- _Task instructions_
From the first line of the entries below to the line with "[Maestro] (236, 2399)", give each line again exactly.

───── Material supplied ─────

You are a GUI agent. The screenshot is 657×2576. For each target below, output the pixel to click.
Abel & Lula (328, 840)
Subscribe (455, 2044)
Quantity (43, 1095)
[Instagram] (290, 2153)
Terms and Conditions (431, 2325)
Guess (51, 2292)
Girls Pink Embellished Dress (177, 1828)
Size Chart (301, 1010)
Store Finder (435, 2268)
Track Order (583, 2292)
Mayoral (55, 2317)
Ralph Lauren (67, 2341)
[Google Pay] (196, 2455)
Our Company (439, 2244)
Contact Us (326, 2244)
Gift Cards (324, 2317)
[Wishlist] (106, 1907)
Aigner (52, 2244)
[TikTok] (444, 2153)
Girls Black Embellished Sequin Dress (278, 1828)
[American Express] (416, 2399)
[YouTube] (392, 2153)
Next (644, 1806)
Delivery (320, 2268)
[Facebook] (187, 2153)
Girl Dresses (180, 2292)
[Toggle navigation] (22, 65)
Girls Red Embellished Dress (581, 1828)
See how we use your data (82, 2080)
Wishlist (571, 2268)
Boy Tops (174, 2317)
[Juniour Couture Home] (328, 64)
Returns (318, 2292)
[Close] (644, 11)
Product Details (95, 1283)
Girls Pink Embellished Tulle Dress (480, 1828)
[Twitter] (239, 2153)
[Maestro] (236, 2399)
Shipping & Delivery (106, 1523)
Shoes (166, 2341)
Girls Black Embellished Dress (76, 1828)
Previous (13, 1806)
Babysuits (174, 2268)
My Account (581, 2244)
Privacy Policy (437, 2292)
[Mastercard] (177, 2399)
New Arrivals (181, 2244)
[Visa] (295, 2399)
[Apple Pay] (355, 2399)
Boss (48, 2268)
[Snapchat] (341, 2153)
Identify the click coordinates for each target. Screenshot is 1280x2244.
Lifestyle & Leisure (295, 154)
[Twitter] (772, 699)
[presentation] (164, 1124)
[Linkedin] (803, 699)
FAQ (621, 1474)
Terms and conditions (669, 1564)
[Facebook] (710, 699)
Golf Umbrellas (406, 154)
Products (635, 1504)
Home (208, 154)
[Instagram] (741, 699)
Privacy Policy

─────

- _Result for this exercise_
You are a GUI agent. The screenshot is 657×2576. For each target below, output the pixel to click.
Abel & Lula (328, 840)
Subscribe (455, 2044)
Quantity (43, 1095)
[Instagram] (290, 2153)
Terms and Conditions (431, 2325)
Guess (51, 2292)
Girls Pink Embellished Dress (177, 1828)
Size Chart (301, 1010)
Store Finder (435, 2268)
Track Order (583, 2292)
Mayoral (55, 2317)
Ralph Lauren (67, 2341)
[Google Pay] (196, 2455)
Our Company (439, 2244)
Contact Us (326, 2244)
Gift Cards (324, 2317)
[Wishlist] (106, 1907)
Aigner (52, 2244)
[TikTok] (444, 2153)
Girls Black Embellished Sequin Dress (278, 1828)
[American Express] (416, 2399)
[YouTube] (392, 2153)
Next (644, 1806)
Delivery (320, 2268)
[Facebook] (187, 2153)
Girl Dresses (180, 2292)
[Toggle navigation] (22, 65)
Girls Red Embellished Dress (581, 1828)
See how we use your data (82, 2080)
Wishlist (571, 2268)
Boy Tops (174, 2317)
[Juniour Couture Home] (328, 64)
Returns (318, 2292)
[Close] (644, 11)
Product Details (95, 1283)
Girls Pink Embellished Tulle Dress (480, 1828)
[Twitter] (239, 2153)
[Maestro] (236, 2399)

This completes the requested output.